**Page text**
--------------------------------------------------

Virtual fabric parameter settings and simulation conditions.

Parameter	Setting	Description
Rendering type	Fabric shiny (PBR-based)	Enhances gloss and surface reflectivity
Normal map intensity	10	Accentuates surface texture
Displacement map height (mm)	0	Height for displacement mapping
Displacement map cut height (mm)	1	Cut-off height setting
Reflectance (%)	100	Maximum light reflectance
Metallic appearance (%)	100	Simulates metallic surface reflection
Surface roughness map	Applied	Emphasizes fabric wrinkles and irregularities
Emulator—Weft strength	27	Tensile strength in weft direction
Emulator—Warp strength	21	Tensile strength in warp direction
Emulator—Shear strength	10 (both directions)	Shear strength setting
Emulator—Bending strength (Weft)	62	Bending resistance in weft direction
Emulator—Bending strength (Warp)	15	Bending resistance in warp direction
Emulator—Bending strength (Bias)	21	Bending resistance in bias direction
Buckling point	0	Buckling point setting
Buckling ratio	0	Buckling ratio setting
Purpose of simulation	Analyze pleat movement and visibility under various lighting conditions
Lighting adjustment	Changes in reflectance and metallic appearance	Optimize pleat visibility
Observation method	Real-wearer video and dynamic virtual simulation screenshots

Simulations demonstrated that pleat clarity varied according to the lighting environment, and that higher reflectance made pleats more pronounced. Adjusting reflectance and metallic appearance emphasized the characteristics of light reflection, whereas bending and shear strengths were configured to allow natural pleat formation during fabric movement. Research was conducted on light source arrangement and fabric selection to enhance pleat visibility under specific lighting conditions, and experiments were designed to maximize pleat visibility using glossy fabric to optimize the effect of light reflection. Screenshots from both actual wearer videos and dynamic movements created using virtual devices were captured at consistent time intervals and at key motion points where pleat deformation was most visually prominent, facilitating a detailed comparison between pleat visibility and material behavior across real and virtual environments.

--------------------------------------------------

**Given data**
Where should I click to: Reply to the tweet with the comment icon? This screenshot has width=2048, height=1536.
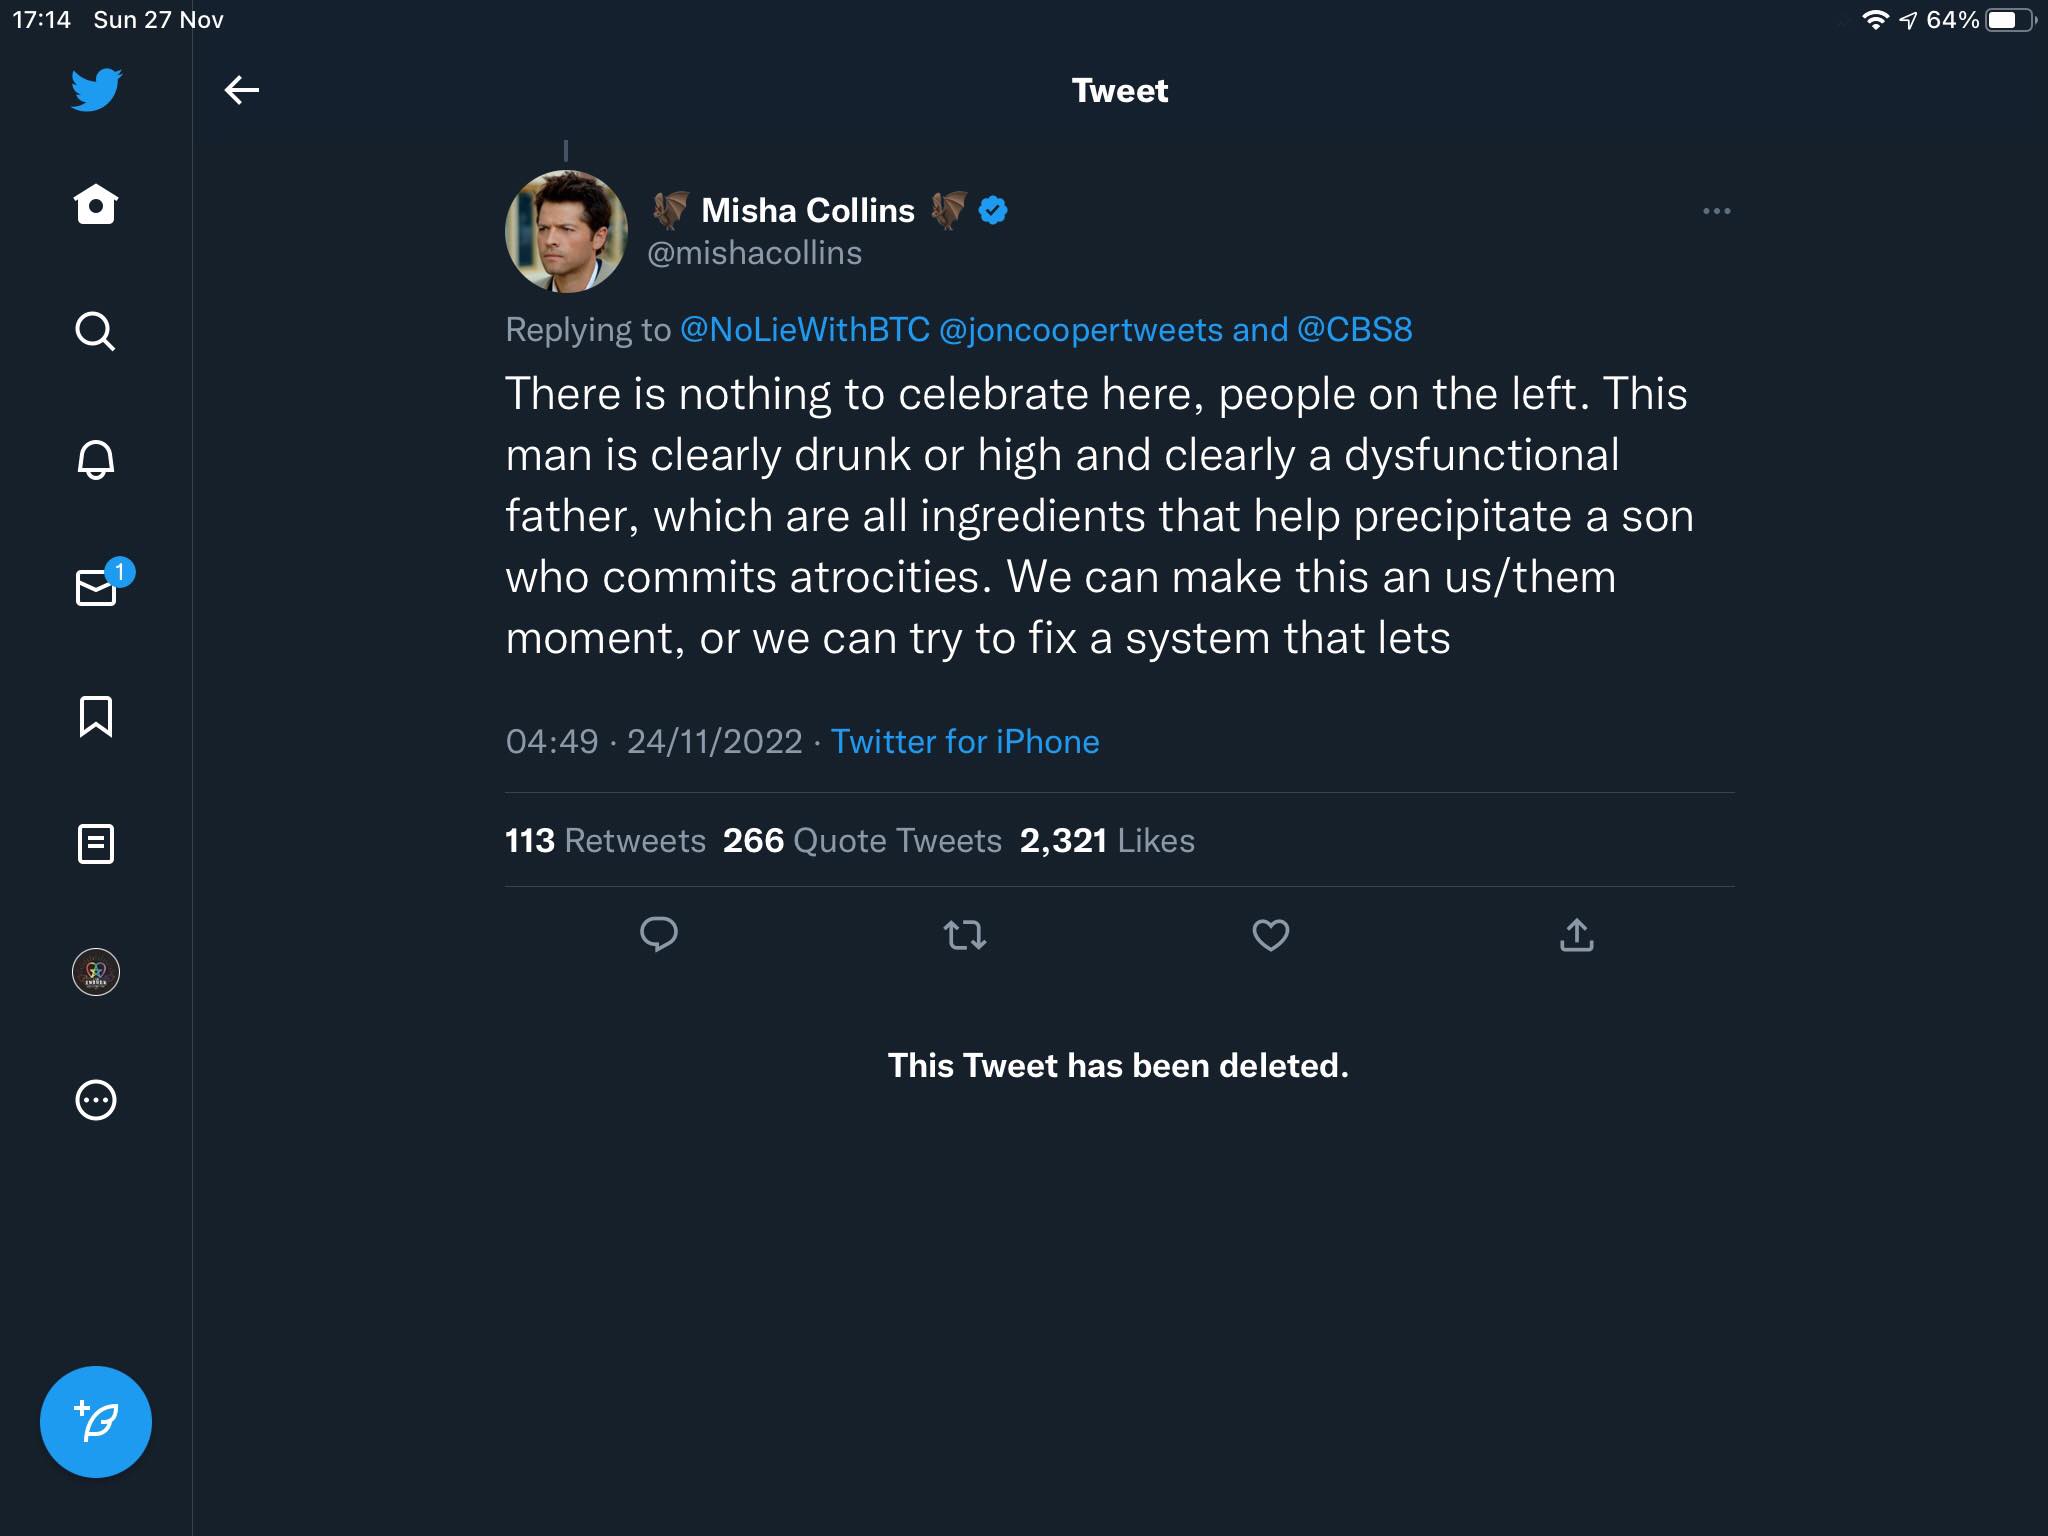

--------------------------------------------------

**Required tasks**
1. In the fabric simulation text, what made pleats more pronounced?
2. Pick up the fabric simulation text after its final sentence and extend it by a short paragraph.

**The responses**
1. Higher reflectance made the pleats more pronounced.

2.
To examine the visual transformation of pleated structures during movement, a walking simulation was conducted using the CLO 3D software. Figure 1 presents four key frames captured at consistent intervals to depict pleat deformation and light interaction. The simulation was designed to replicate a natural walking sequence consisting of (1) left leg lift, (2) left foot landing, (3) right leg lift, and (4) both feet on the ground.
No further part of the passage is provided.